**Records for processing**.
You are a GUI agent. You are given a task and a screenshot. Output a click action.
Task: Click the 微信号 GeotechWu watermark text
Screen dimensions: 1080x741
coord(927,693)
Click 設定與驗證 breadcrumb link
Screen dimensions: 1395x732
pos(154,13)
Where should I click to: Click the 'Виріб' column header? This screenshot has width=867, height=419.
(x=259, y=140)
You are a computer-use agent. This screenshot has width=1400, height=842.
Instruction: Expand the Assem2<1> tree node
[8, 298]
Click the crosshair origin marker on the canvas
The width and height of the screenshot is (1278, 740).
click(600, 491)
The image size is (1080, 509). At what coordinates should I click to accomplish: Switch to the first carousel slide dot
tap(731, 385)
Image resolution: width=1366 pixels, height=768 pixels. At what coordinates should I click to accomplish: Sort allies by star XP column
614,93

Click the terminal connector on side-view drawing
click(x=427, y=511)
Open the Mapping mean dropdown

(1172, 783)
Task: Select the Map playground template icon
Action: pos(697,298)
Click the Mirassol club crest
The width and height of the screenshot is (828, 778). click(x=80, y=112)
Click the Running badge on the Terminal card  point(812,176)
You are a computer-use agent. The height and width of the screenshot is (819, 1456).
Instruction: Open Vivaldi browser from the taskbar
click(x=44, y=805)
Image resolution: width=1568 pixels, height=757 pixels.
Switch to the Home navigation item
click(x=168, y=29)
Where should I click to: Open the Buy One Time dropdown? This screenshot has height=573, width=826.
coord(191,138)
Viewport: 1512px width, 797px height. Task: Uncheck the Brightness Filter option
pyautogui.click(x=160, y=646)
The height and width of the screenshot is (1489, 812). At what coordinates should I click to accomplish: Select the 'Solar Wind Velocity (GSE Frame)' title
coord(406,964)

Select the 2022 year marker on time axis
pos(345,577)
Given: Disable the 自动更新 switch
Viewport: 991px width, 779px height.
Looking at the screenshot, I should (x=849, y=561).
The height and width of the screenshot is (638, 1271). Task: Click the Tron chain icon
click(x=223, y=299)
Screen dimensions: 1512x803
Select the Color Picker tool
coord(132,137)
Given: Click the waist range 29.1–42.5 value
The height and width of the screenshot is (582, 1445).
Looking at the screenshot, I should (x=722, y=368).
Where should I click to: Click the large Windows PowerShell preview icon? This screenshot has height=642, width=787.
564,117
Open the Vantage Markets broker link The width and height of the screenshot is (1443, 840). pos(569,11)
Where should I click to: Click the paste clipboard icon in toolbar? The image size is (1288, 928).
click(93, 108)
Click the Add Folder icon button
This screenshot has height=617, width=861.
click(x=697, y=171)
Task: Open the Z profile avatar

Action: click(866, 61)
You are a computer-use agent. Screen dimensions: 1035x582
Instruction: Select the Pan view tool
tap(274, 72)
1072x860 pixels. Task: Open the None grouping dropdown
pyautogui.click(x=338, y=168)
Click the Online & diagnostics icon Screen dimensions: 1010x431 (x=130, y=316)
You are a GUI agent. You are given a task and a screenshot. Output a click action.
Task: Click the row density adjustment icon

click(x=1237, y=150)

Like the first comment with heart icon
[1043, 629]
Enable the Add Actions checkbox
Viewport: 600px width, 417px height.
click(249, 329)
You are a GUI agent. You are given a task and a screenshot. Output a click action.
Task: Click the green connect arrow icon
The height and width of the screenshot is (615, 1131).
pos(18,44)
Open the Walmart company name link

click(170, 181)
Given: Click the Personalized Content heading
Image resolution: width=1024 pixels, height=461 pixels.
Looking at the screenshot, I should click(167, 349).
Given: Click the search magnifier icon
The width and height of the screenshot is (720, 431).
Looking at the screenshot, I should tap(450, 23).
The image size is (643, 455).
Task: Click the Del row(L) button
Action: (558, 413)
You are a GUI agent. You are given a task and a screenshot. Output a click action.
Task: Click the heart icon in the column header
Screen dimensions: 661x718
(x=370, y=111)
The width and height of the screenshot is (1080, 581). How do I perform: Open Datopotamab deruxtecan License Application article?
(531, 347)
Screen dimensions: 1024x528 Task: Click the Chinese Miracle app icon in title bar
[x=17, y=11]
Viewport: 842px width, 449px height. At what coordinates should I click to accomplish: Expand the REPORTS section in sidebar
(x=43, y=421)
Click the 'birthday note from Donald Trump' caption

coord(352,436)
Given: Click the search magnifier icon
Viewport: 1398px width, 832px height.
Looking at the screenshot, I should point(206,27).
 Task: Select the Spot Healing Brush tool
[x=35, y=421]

**Exercise brief**. Return verbatim the part of the entries that opens with the line containing "Given: Click the Personalized Content heading" and closes with the line containing "Looking at the screenshot, I should click(167, 349).", both lines included.

**Finished task**.
Given: Click the Personalized Content heading
Image resolution: width=1024 pixels, height=461 pixels.
Looking at the screenshot, I should click(167, 349).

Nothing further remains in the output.